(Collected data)

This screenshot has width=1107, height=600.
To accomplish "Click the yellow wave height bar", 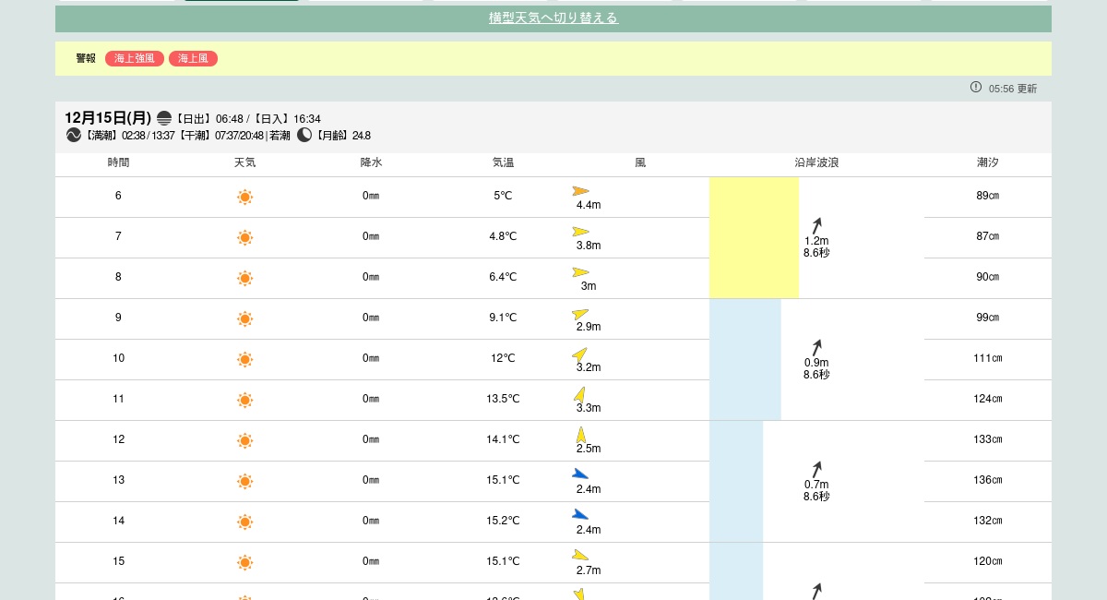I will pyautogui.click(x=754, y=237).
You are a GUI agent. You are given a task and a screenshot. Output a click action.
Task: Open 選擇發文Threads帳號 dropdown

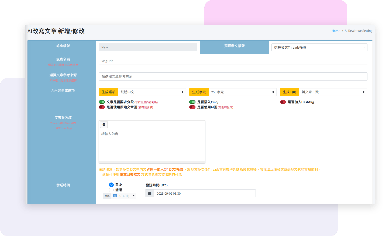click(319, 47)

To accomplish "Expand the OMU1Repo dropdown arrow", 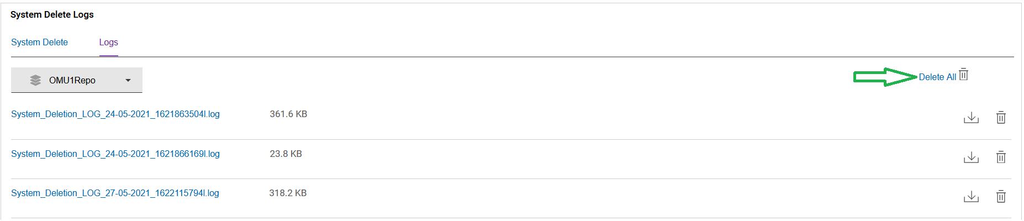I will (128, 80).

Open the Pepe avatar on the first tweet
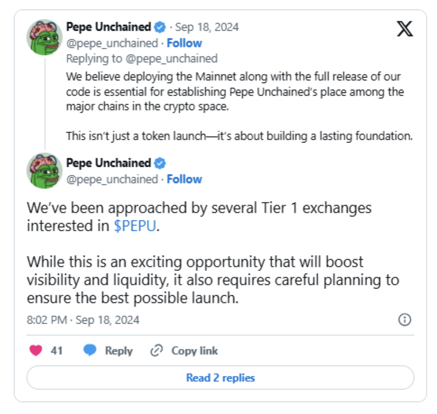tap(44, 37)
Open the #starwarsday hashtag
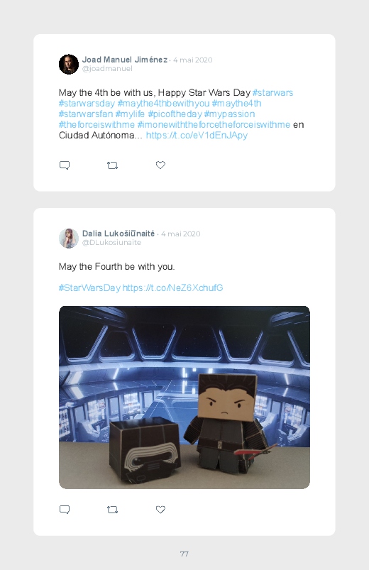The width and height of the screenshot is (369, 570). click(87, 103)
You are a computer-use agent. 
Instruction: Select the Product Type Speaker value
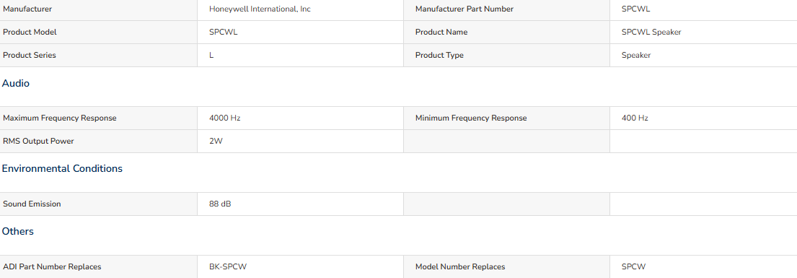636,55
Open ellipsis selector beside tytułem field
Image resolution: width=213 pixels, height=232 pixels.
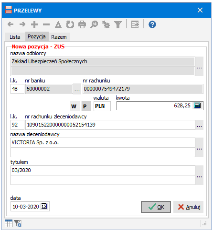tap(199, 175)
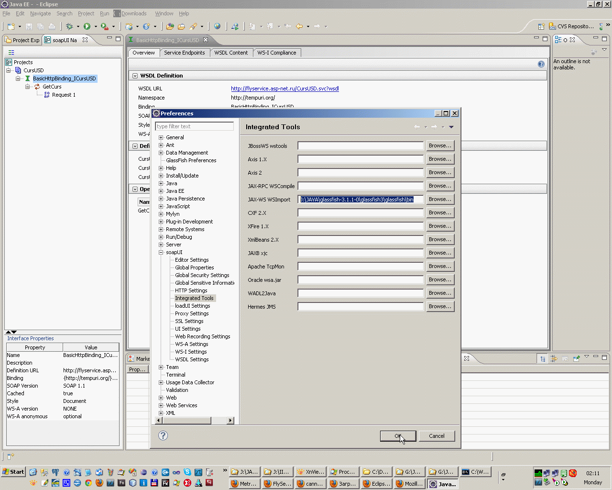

About this task -> With the pictures left out, copy exactly the lines above from the line containing "Open the Pepe avatar on the first tweet" through the last line of the entries.

Task result ->
Open the Pepe avatar on the first tweet
tap(44, 37)
Open the #starwarsday hashtag
The width and height of the screenshot is (369, 570). click(87, 103)
You are a computer-use agent. 
Instruction: Select the Product Type Speaker value
636,55
Open ellipsis selector beside tytułem field
Image resolution: width=213 pixels, height=232 pixels.
tap(199, 175)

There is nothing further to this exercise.